Uma nova configuração para a religião no Brasil tem se feito presente. Tida como um dos maiores países católicos do mundo, a Terra de Santa Cruz possui uma população bastante diversificada em suas escolhas religiosas. Atualmente, são 58% dos tupiniquins que se declaram católicos, ao passo que 30% se dizem evangélicos e cerca de 12% afirmam sem ter religião – número que aumentou de 8 para 11,5% de 2010 para 2022, proporcionando um aumento de quase 40% - segundo dados da FGV.

O panorama ainda aponta para uma maioria cristã no país – 88,5% em 2022 antes 86,8% em 2010 – mas com um aumento do número de evangélicos, que saltaram de 22,2% em 2010 para 29,8% em 2022.

Os números, aliás, vêm mostrando um decréscimo vertiginoso do número de católicos desde 1950, como aponta o gráfico abaixo, gerado pela Inteligência Artificial do Google.

image host Figura 1: Gráfico sobre a evolução da religião no Brasil.

Material coletado —
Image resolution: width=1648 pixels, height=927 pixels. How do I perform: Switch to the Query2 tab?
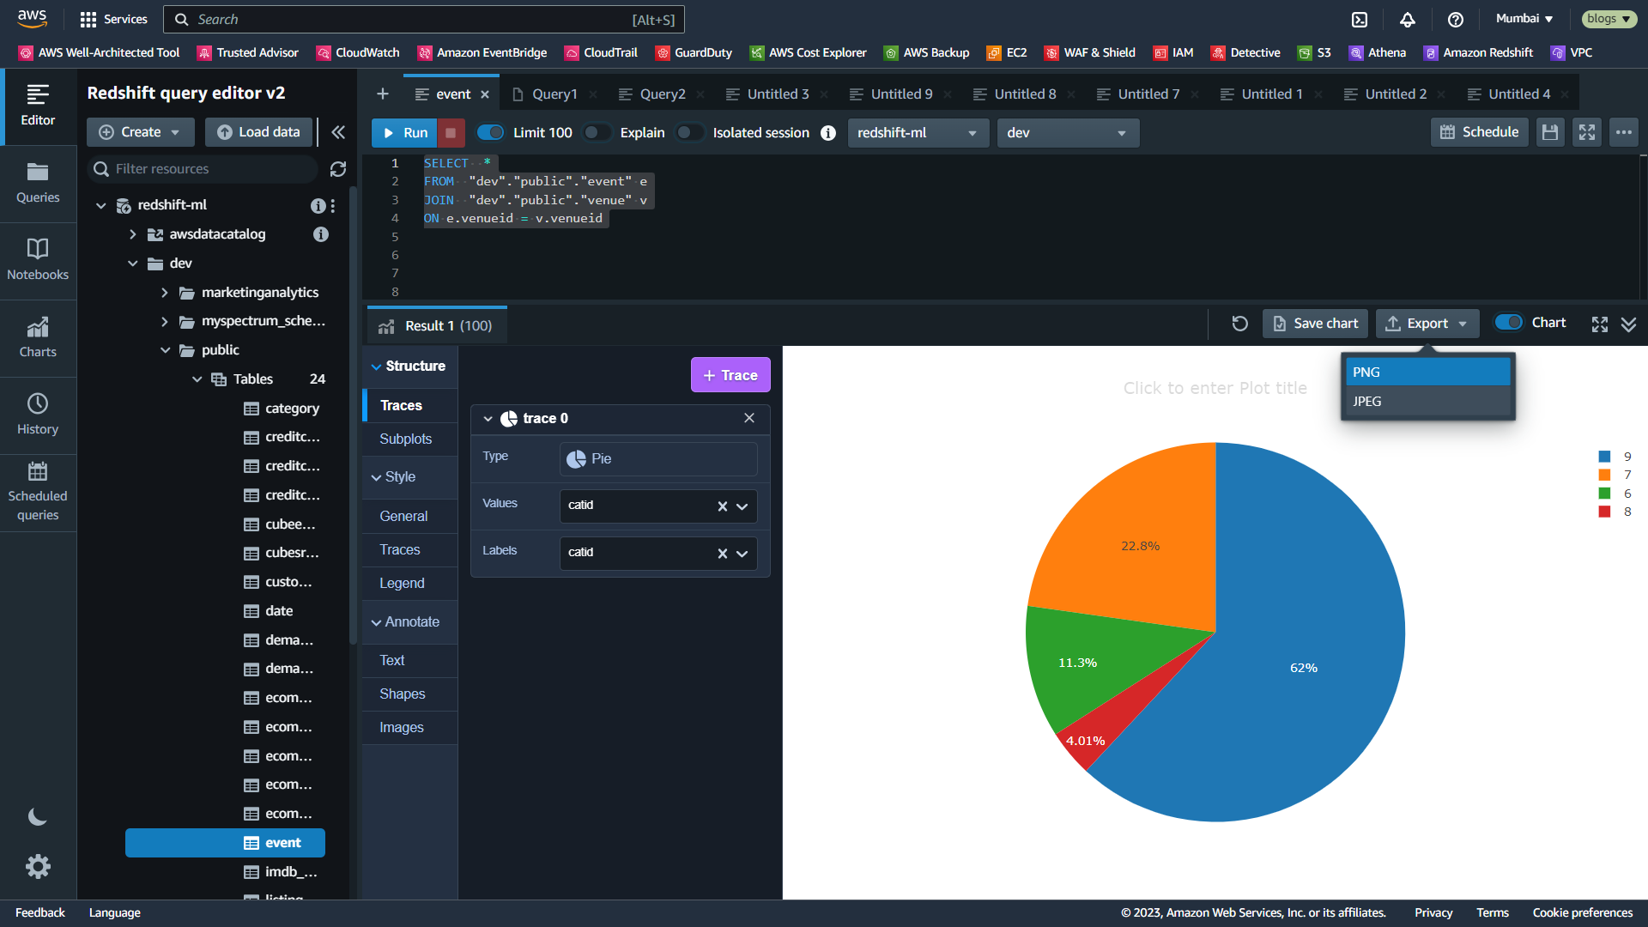(x=662, y=94)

Pedidos —
**A)** Resuma o texto sobre religião no Brasil em duas frases.
**B)** Por favor, diga se cada afirmação concorda com o texto sobre religião no Brasil. Responda sim ou não e cite as palavras do texto que decidem.
(i) Os evangélicos eram 22,2% da população em 2010.
(ii) A parcela cristã do país diminuiu entre 2010 e 2022.
(iii) A queda no número de católicos começou nos anos 2000.
**C)** Segundo o texto sobre religião no Brasil, qual instituição é a fonte dos dados?

As respostas —
**A)** O Brasil, tido como um dos maiores países católicos do mundo, tem uma população bastante diversificada em suas escolhas religiosas, com 58% de católicos e 30% de evangélicos. A maioria ainda é cristã, mas os evangélicos saltaram de 22,2% em 2010 para 29,8% em 2022, e o número de católicos vem caindo desde 1950.

**B)**
(i) Sim: "saltaram de 22,2% em 2010 para 29,8% em 2022".
(ii) Não: "88,5% em 2022 antes 86,8% em 2010".
(iii) Não: "vêm mostrando um decréscimo vertiginoso do número de católicos desde 1950".

**C)** A FGV.